A small press comics anthology with a 20-year pedigree seems a remarkable but unlikely achievement by any standard but that’s exactly what editor Delaine Derry Green has achieved with Not My Small Diary. A spin-off from her own zine My Small Diary, this group effort has been published since 1996 and features short autobiographical offerings from an impressive line-up of alt and indie cartoonists.
As we often say here at Broken Frontier it’s showcase books like this that provide an accessible entry route into the work of small press talent. With over forty artists involved in over 100 pages of material there’s ample opportunity here to discover the practice of an unfamiliar name and investigate their material further.
The theme for Not My Small Diary #19 is ‘Unexplained Events’, with its contributors providing stories that range from the unlikely and the bizarre to the supernatural and the otherworldly. Putting the zine ethos at the very forefront there’s not just a mix of different styles and approaches in comics storytelling but also the very occasional short illustrated prose pieces on offer as well. It’s also one of those books that sits more established names in the field next to those you may be encountering for the first time. UK readers who enjoy Dirty Rotten Comics will find a shared philosophy here. (North American readers who have yet to enjoy an issue of DRC are advised that they can do so here and they won’t regret it!).
There are a number of recurring motifs throughout these pages. Childhood perception and the veracity of memory is understandably a frequent one in the circumstances. Sometimes that’s summed up in neat vignette pieces like Carrie McNinch’s concise but beautifully paced account of a possible ethereal presence in the family home, or Peter Conrad’s ‘Bat and Owl’ that hinges on a shared fraternal recollection of flying as kids.
Similarly, Ben Horak constructs claustrophobically tight pages with heavy text box use to add to the oppressive atmosphere of a tale of strange phenomena from his younger days reoccurring in adulthood. It’s a short that manages to be both sinister and yet oddly endearing at the same time. In another flashback to more carefree days James Burns remembers the time a flying saucer hovered over his street and was witnessed by the local kids. The relative realism of his art succeeding in actually giving the depicted events a greater sense of the awesome and the fantastic.
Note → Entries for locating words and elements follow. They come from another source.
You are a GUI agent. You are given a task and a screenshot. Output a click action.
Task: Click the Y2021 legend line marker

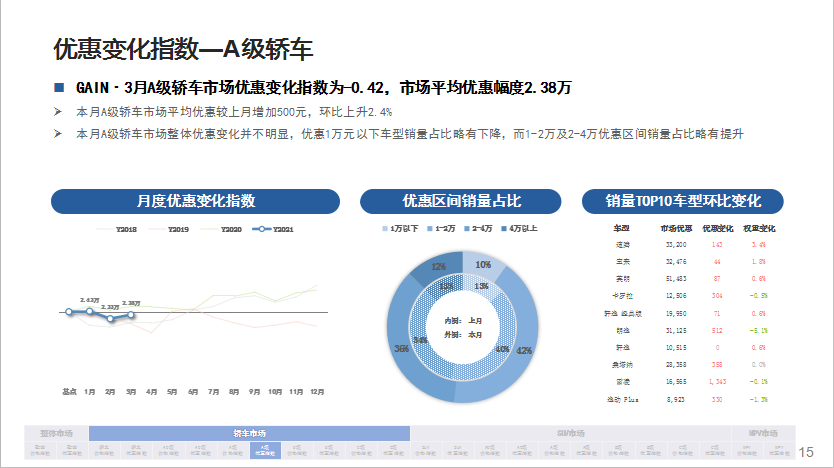pyautogui.click(x=260, y=230)
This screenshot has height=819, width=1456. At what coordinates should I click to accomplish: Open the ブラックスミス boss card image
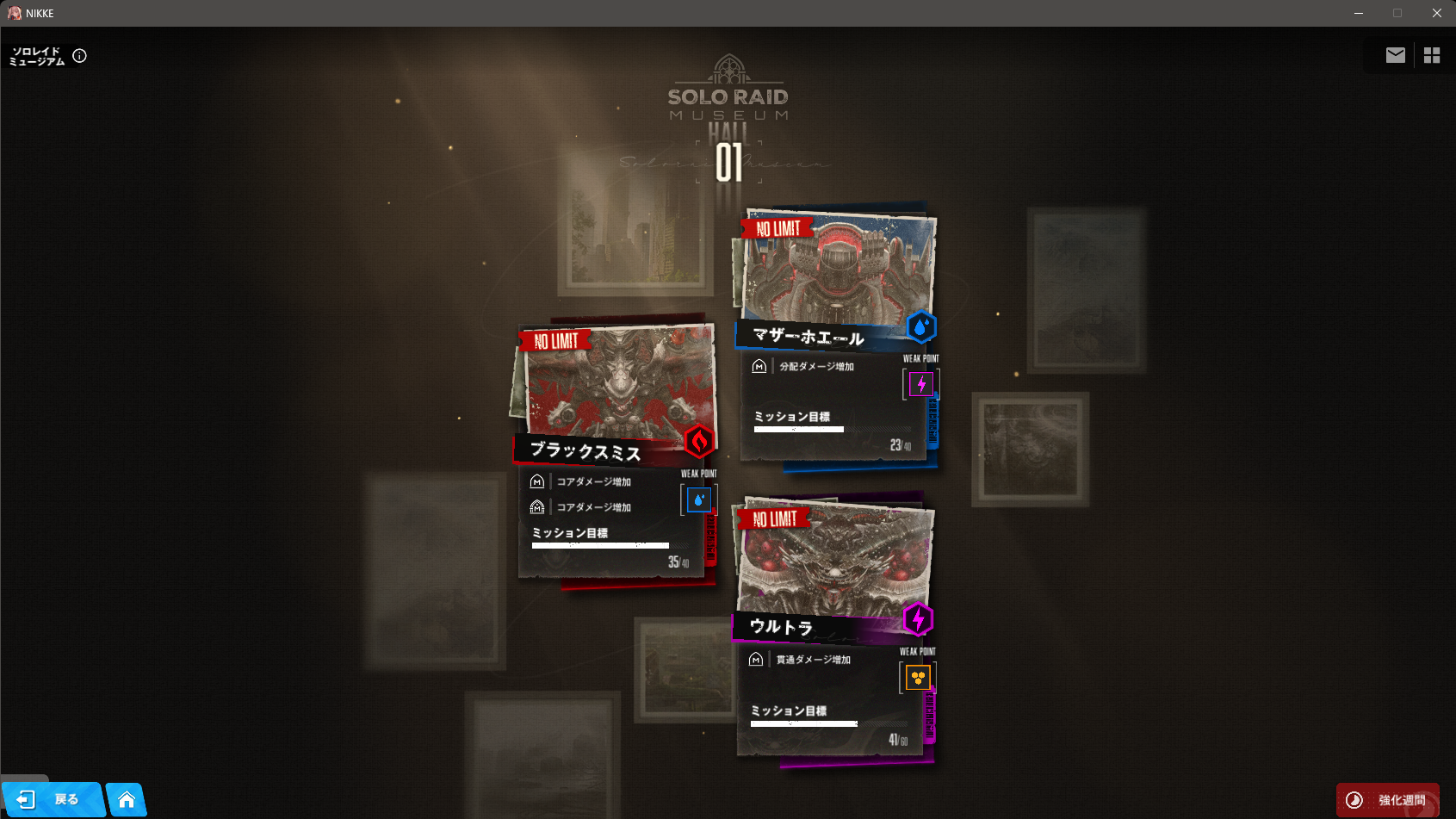[x=620, y=382]
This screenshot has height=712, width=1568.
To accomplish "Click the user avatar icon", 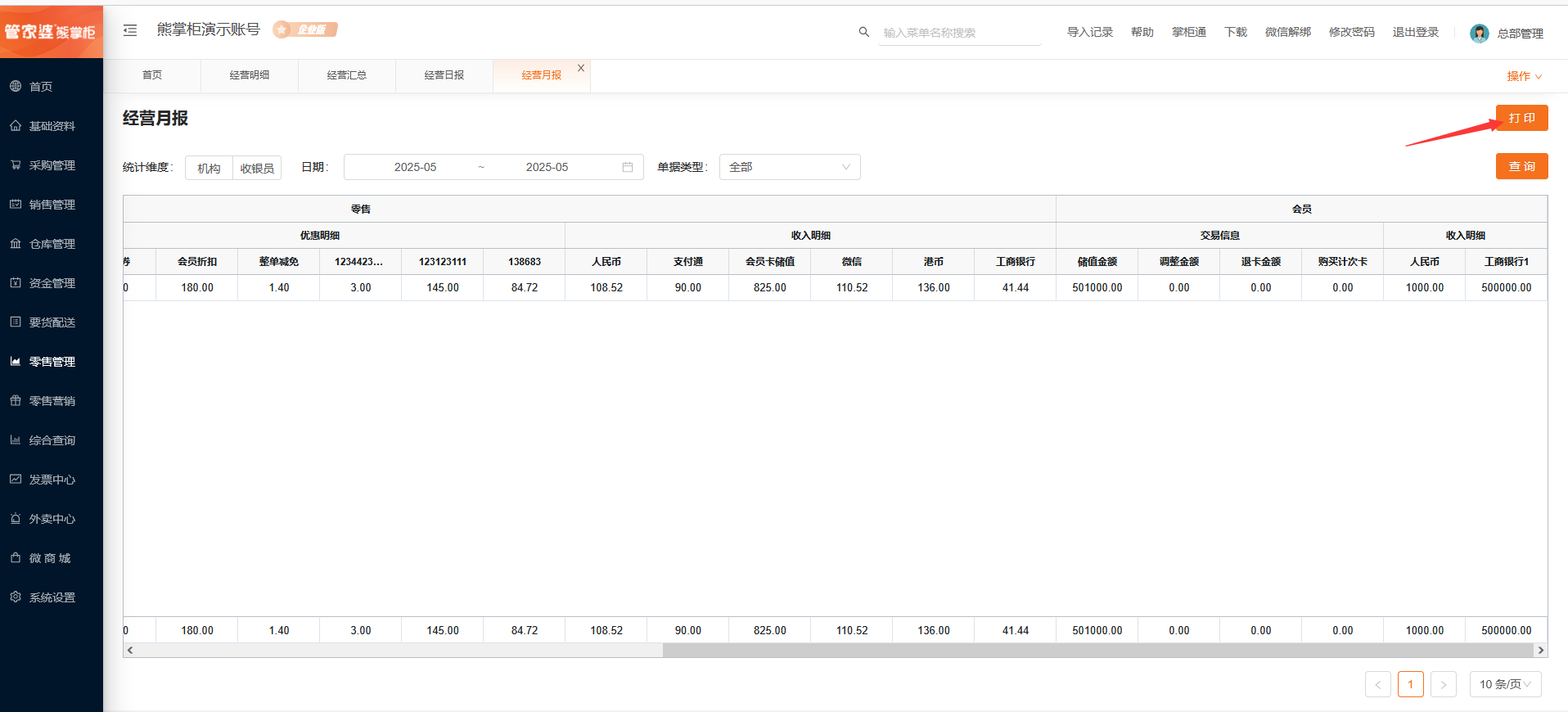I will point(1479,33).
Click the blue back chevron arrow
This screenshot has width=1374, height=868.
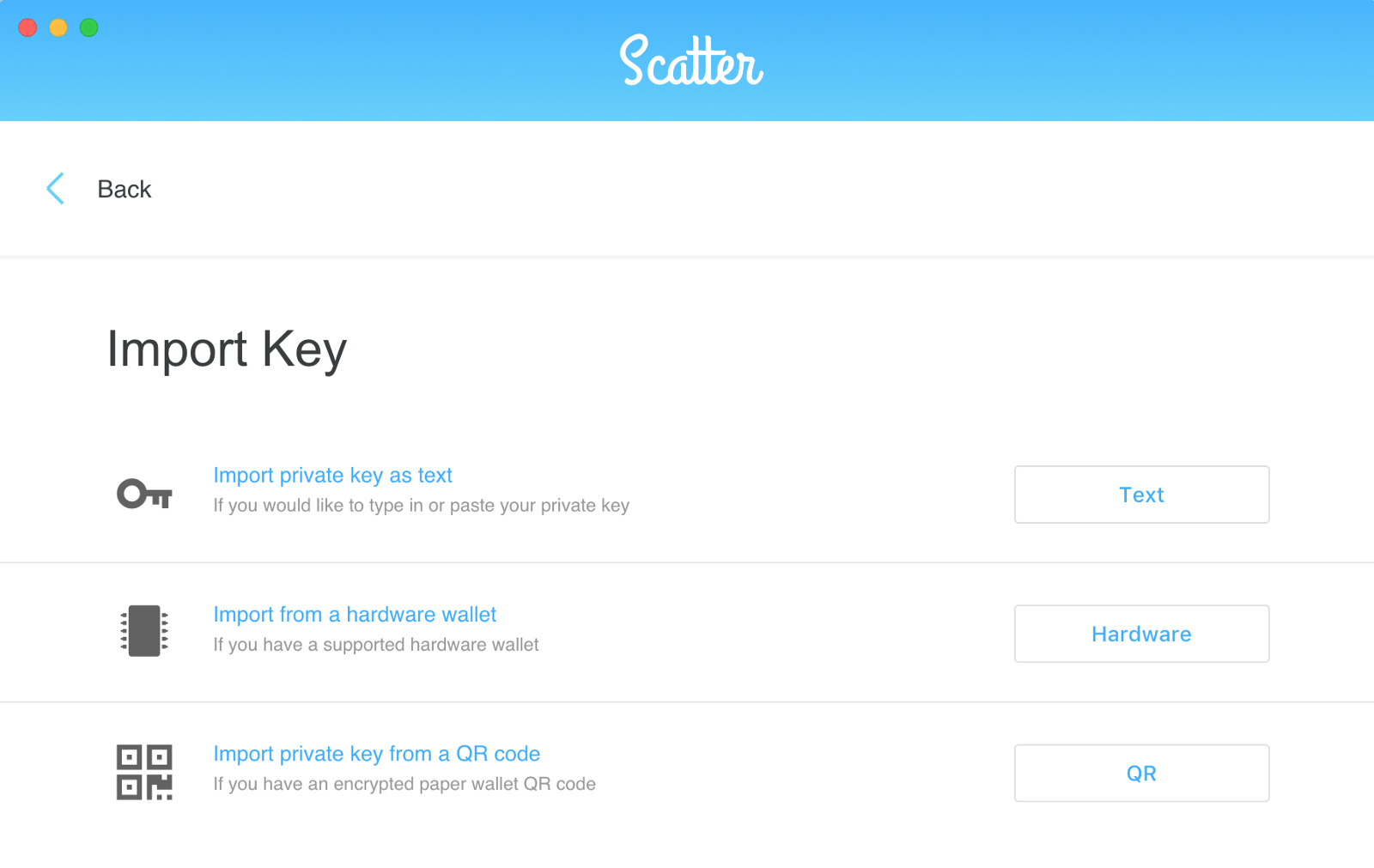pyautogui.click(x=56, y=189)
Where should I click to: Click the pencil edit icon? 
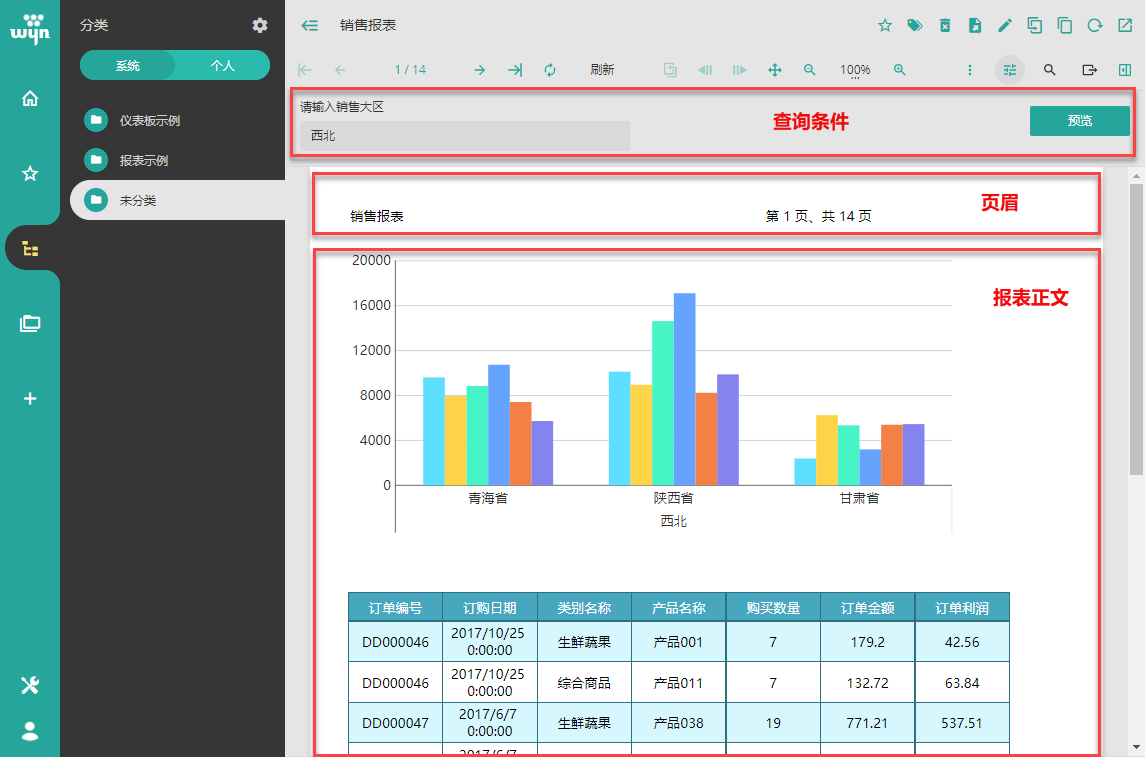point(1005,26)
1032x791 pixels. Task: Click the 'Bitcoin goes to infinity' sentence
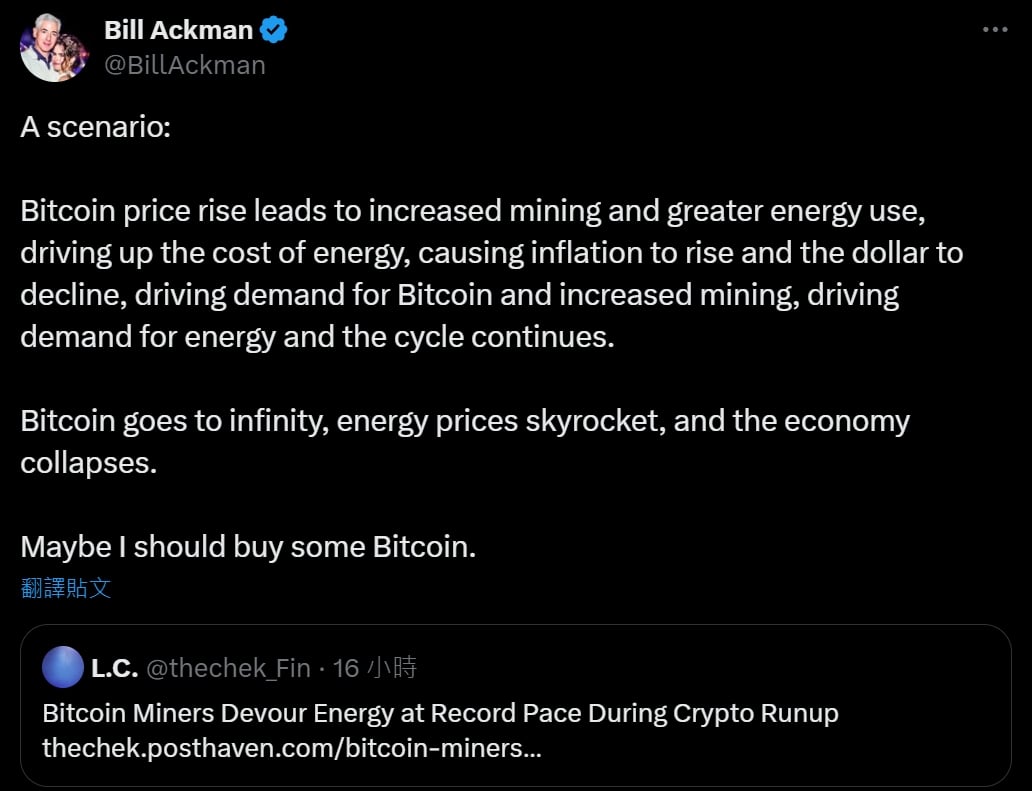[465, 420]
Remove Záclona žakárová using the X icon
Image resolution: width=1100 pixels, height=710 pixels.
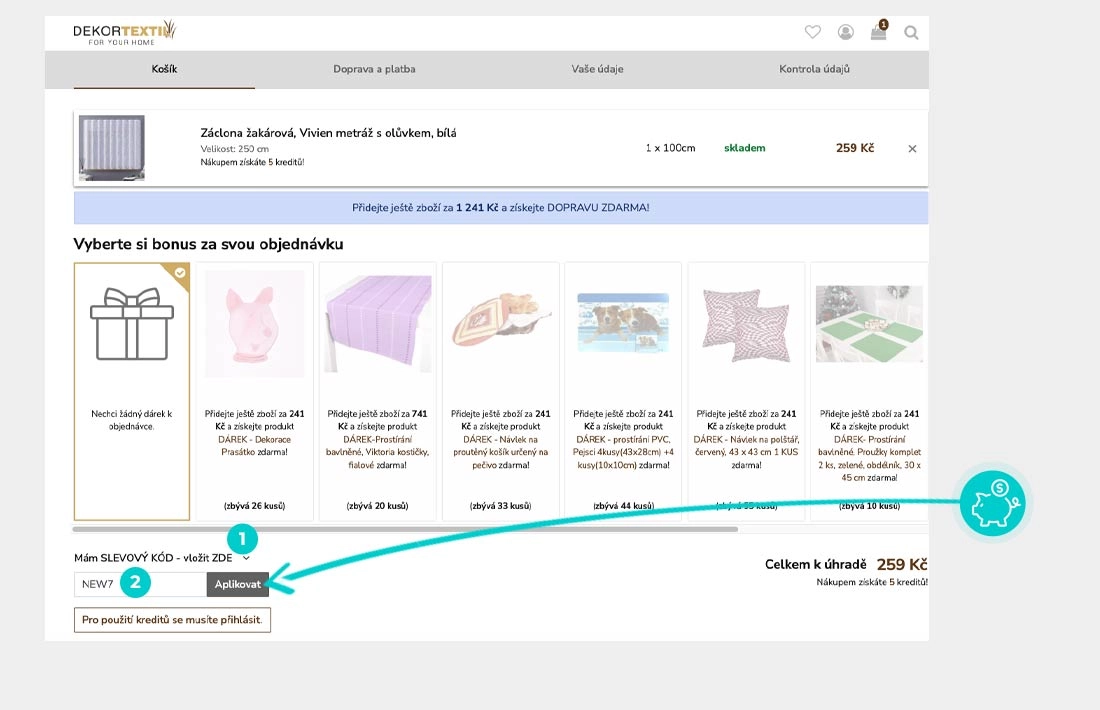(911, 148)
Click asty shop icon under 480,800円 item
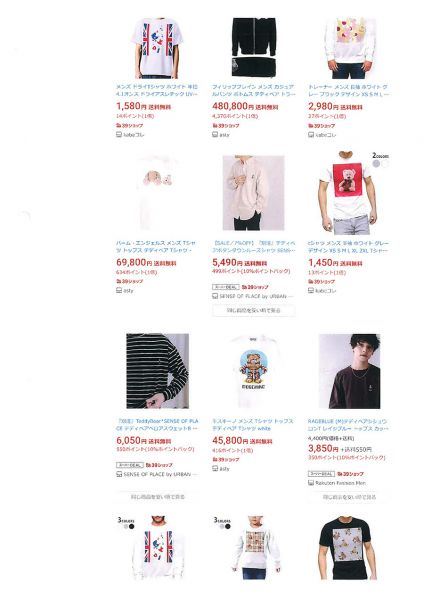The height and width of the screenshot is (600, 424). 215,135
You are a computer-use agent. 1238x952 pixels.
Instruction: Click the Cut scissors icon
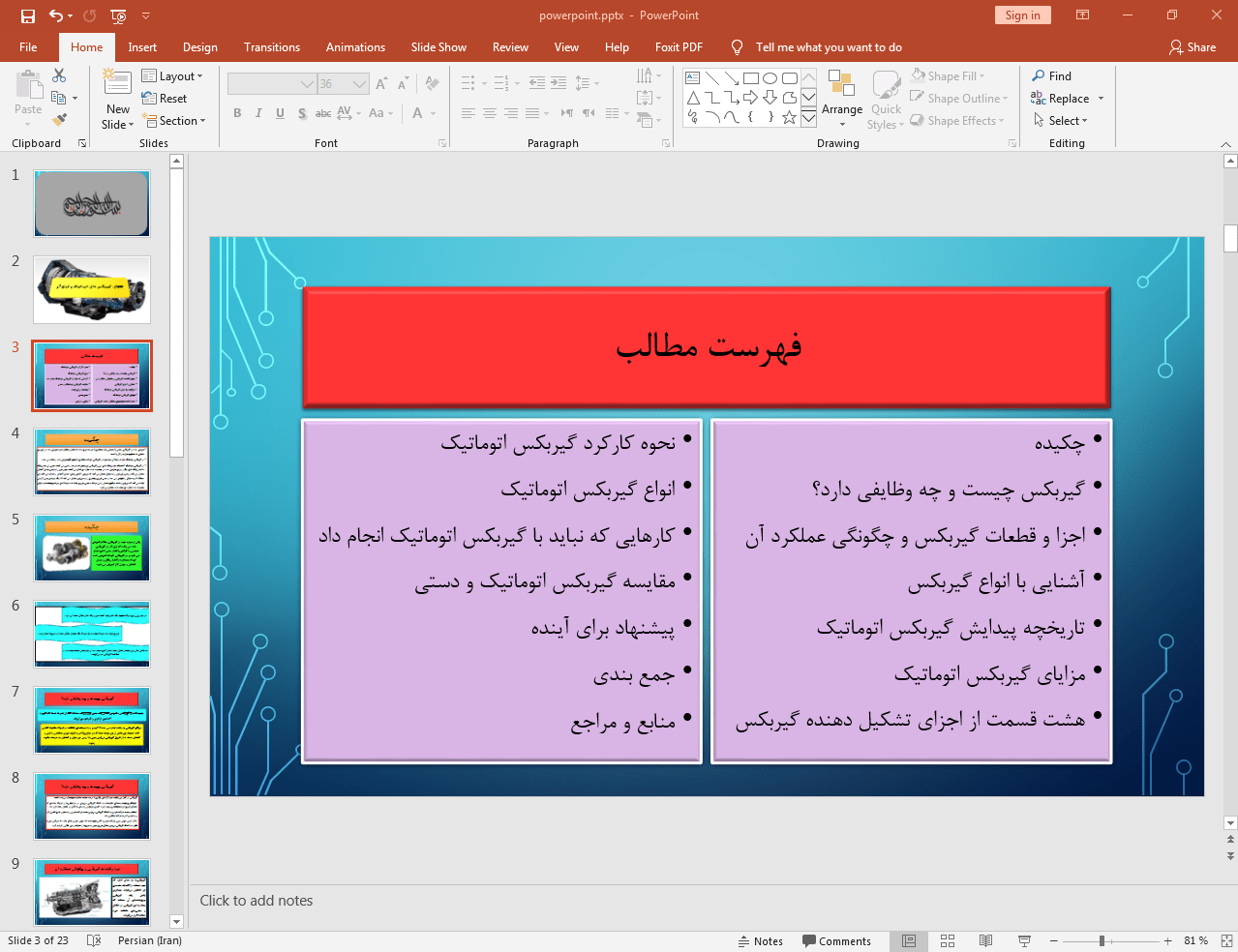(x=59, y=75)
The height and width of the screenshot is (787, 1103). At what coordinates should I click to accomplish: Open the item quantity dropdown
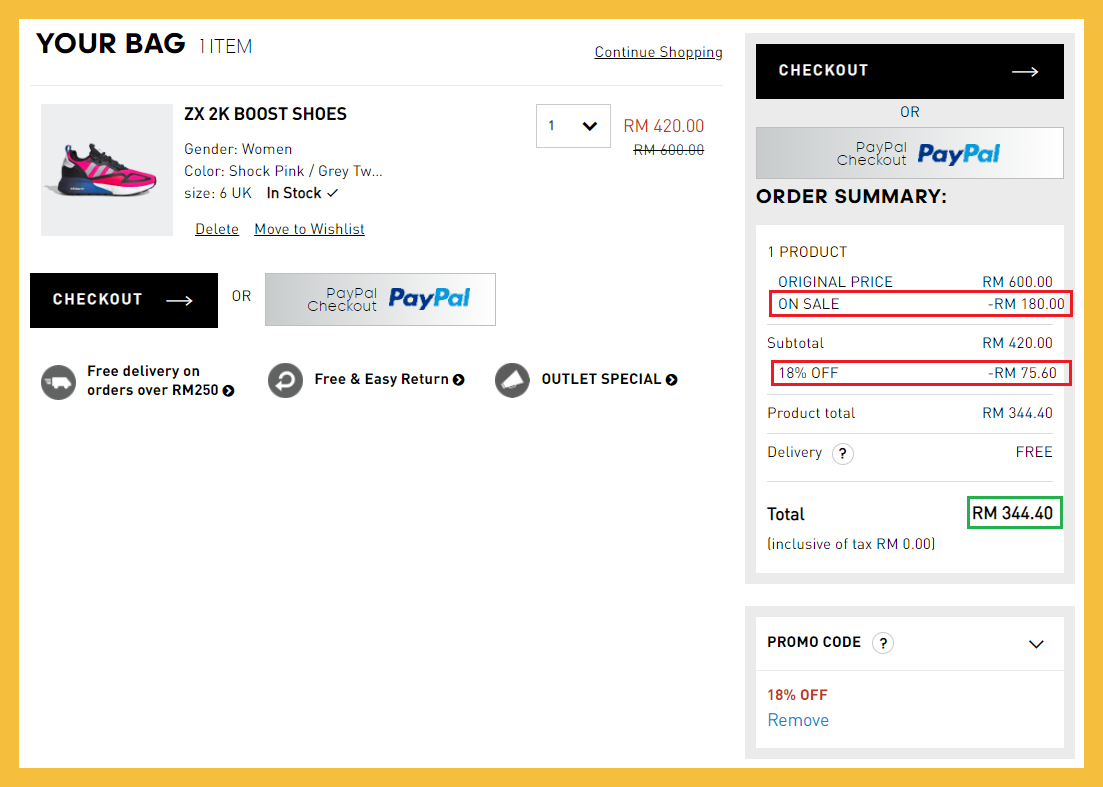click(x=573, y=126)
Indeed, UFO experiences make a number of appearances with John Porcellino’s stripped back and ever relatable cartooning style revisiting an incident in his teenage years when he observed the strange behaviour of aircraft in the nocturnal sky. Fafá Jaepelt’s breezily anecdotal ‘From My Window’ tells of an otherwise unseen alien ship appearing in a photo post-development while Liz Prince (below left) uses the unique relationship that comics have with the passage of time (or in this case lost time…) to perfectly capture a sense of disorientation after an apparent UFO encounter.
Many of the entries revolve around common standards in Fortean-style tales but it’s the diary comic leanings of them – Kelly Froh’s escape from disaster thanks to a ghostly intervention for example – that gives them a more immediate connection to the reader. In that regard Donna Barr’s busy cartooning adds a suitable sense of the fraught as she explains how a near encounter with a ghostly coach and horses could have had far worse repercussions. Occasionally there are even entries that entirely sidestep that personal note, like David Lasky’s moodily atmospheric Mothman one-pager (below right) that is as creepy for its sense of uncertainty as it is for its subject matter.
On a more day-to-day level J.T. Yost reminds us that the objectively smaller mysteries can still consume us the most as he ponders on the true identity of a lost and found family pet while Joe Decie’s domestic philosophy ruminates on the possibility of a vacuum cleaner-based family curse with his trademark laidback wit. Max Clotfelter’s Civil War ghost story fits into this strand with an appealingly underground comix vibe to the visuals and a brutal punchline.
With an accessible price point for its 100-plus pages and an inviting line-up of diverse artistic styles the most mysterious “unexplained event” surrounding Not My Small Diary #19 would be in potential readers not picking it up. This is a cracking collection of top indie talent cannily curated by Delaine Derry Green.